Exercise details
Where a line of the records holds the string "computer", copy that line.

━━━ Dataset excerpts ━━━

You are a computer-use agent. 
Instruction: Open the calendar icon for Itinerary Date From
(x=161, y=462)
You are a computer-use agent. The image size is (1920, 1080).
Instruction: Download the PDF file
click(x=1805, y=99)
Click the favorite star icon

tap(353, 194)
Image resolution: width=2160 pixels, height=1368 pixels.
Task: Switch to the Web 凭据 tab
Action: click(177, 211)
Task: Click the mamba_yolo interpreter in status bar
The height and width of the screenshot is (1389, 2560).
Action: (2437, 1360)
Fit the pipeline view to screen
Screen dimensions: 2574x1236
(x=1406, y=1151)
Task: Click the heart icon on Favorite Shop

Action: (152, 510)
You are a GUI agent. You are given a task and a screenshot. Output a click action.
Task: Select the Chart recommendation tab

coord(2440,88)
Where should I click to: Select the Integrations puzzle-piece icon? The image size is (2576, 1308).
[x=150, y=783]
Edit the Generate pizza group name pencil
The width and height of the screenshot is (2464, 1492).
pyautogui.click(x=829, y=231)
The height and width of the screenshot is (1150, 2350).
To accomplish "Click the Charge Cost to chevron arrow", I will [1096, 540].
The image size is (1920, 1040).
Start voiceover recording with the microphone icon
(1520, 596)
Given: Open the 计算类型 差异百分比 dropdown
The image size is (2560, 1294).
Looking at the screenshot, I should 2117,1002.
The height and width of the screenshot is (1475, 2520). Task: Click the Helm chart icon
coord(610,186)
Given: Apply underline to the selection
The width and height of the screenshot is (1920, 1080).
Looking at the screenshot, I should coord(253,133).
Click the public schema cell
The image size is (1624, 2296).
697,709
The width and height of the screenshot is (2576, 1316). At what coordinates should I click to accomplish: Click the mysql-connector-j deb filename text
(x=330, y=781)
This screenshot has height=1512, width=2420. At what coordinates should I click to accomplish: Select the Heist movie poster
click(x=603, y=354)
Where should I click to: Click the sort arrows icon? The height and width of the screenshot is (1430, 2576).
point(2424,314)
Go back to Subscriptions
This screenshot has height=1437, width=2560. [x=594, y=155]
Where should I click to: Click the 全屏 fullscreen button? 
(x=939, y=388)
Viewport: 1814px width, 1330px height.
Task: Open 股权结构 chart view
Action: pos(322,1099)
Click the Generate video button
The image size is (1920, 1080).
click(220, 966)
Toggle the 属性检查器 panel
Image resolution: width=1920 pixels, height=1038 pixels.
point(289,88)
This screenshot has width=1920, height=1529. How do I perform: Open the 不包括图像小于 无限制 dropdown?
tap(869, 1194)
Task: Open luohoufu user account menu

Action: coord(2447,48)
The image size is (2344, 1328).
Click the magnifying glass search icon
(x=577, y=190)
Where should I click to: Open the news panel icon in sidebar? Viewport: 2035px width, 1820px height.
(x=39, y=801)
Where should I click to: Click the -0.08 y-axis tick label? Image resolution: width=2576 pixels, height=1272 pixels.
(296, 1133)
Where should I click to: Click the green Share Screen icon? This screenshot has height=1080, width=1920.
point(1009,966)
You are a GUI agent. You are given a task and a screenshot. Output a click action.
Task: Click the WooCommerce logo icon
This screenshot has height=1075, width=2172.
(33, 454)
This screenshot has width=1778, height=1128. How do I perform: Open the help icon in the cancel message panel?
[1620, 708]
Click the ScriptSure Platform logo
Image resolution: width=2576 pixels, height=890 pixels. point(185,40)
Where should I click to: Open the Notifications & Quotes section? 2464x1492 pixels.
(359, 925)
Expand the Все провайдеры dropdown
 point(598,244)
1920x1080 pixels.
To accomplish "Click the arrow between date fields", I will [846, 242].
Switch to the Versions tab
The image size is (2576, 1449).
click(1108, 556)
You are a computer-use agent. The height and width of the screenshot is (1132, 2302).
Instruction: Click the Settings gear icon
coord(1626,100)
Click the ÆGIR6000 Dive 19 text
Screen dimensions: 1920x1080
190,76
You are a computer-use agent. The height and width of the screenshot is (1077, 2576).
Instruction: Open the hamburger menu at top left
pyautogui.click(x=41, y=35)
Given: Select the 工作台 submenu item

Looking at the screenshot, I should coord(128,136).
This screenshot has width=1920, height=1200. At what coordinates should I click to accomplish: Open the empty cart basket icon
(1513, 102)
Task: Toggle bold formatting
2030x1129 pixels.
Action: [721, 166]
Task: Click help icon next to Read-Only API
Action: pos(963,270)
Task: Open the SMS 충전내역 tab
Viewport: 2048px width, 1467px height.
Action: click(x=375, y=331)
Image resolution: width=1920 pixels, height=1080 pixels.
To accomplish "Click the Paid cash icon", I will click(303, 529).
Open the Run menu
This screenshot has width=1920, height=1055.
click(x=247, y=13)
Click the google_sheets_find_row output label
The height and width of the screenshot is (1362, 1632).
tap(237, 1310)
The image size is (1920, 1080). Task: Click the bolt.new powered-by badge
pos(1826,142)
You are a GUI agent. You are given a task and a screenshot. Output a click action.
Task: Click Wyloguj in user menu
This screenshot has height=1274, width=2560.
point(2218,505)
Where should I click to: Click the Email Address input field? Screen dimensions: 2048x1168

━━━

Exercise result
You are a computer-use agent. 
You are a computer-use agent. The image size is (1920, 1080).
You are a computer-use agent. The height and width of the screenshot is (1132, 2302).
You are a computer-use agent. The height and width of the screenshot is (1077, 2576).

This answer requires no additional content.